Let me tell you what now

Pubblicato: 15 febbraio 2011 in Attualità, Riflessioni personali

Berlusconi va incontro al rito immediato per prostituzione minorile e concussione. A dispetto di chi sosteneva l’idea che non c’è il concusso (la prostituta evidentemente è sempre stata Ruby Rubacuori), la Procura di Milano addita a concusso il Ministero dell’Interno e i tre funzionari della Questura milanese in servizio quella notte di maggio in cui, lo ripetiamo, la fantomatica nipote di Mubarak fu rilasciata alle amorevoli cure della Minetti. La quale etc, etc..

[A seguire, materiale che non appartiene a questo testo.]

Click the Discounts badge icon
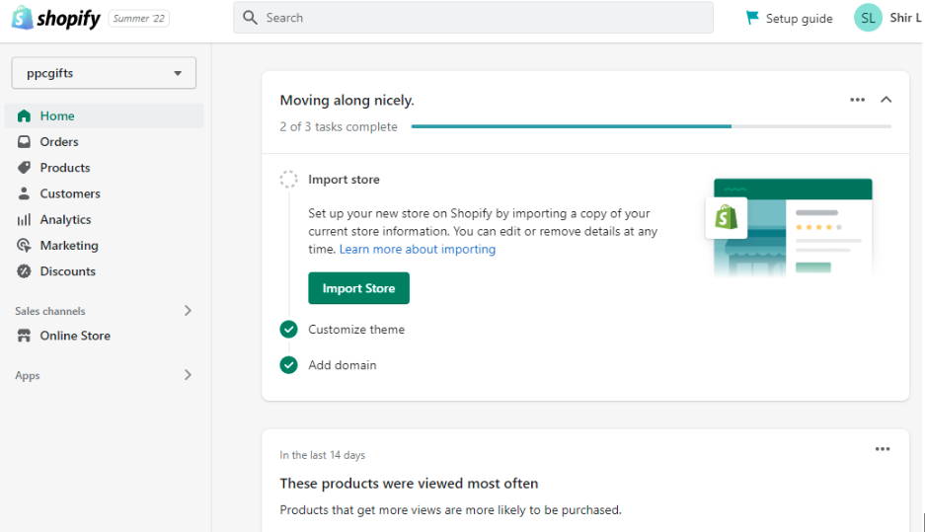This screenshot has height=532, width=925. point(24,271)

E ora, “let me tell you what now [cit.]”.
Ghedini e Longo si inventeranno qualcosa per eliminare la possibilità che Berlusconi si presenti davanti al Tribunale di Milano; faranno cioè in modo che il Capo possa andare davanti al Tribunale dei Ministri perchè, affinchè possa essere processato, è necessario l’autorizzazione del Parlamento che, chiaramente, non accetterà mai di vedere il Cavaliere sotto processo (Il gip, è vero, ha deciso. Ma dovranno ugualmente impegnarsi per raggiungere l’obiettivo).
Pecorella, che completa il trio, forse sarà fuori dall’inventarsi qualche genialata, vista la pessima figura a seguito della sua ultima leggina.
Sallusti e Porro, già al lavoro con lo scoop dell’inchiesta aperta dalla Procura di Roma sempre ai danni di Berlusconi, dimostreranno con tutti i loro mezzi che contro il Capo c’è una congiura giudiziara che ha come cardine la Procura di Milano ma collaboratori dovunque. Certo, non sarebbe nuova questa strategia, ma oggi più che mai dovrà essere applicata. Sempre in attesa che qualche altra novità su Fini non venga fuori o si scopra una delle donne del Collegio con un braccio scoperto in una fiction su Mediaset.
Belpietro, che pubblicò in prima pagina del probabile attentatore a Fini e della prostituta che giurava di aver passato una notte con il Presidente della Camera, dovrà inventarsi qualche altra storiella a proposito magari a proposito del Collegio che giudica Berlusconi, essendo composto da tutte donne. Potrebbe scrivere che una giudice del Collegio vuole attentare alla vita di Berlusconi o che sia andata a letto con lui, sempre manifestando prudenza, ma sempre in prima pagina.
Brachino (o magari la Panicucci) ordinerà un buon servizio televisivo in grado di scoprire i colori delle calze di queste donne giudicanti e svelarci le loro abitudini.
Ferrara riscoprirà che il concetto di tolleranza di Voltaire significa non processare Berlusconi perchè, appunto, bisogna essere “tolleranti” verso chi ha abusato del suo potere ha pagato per fare sesso con una minorenne.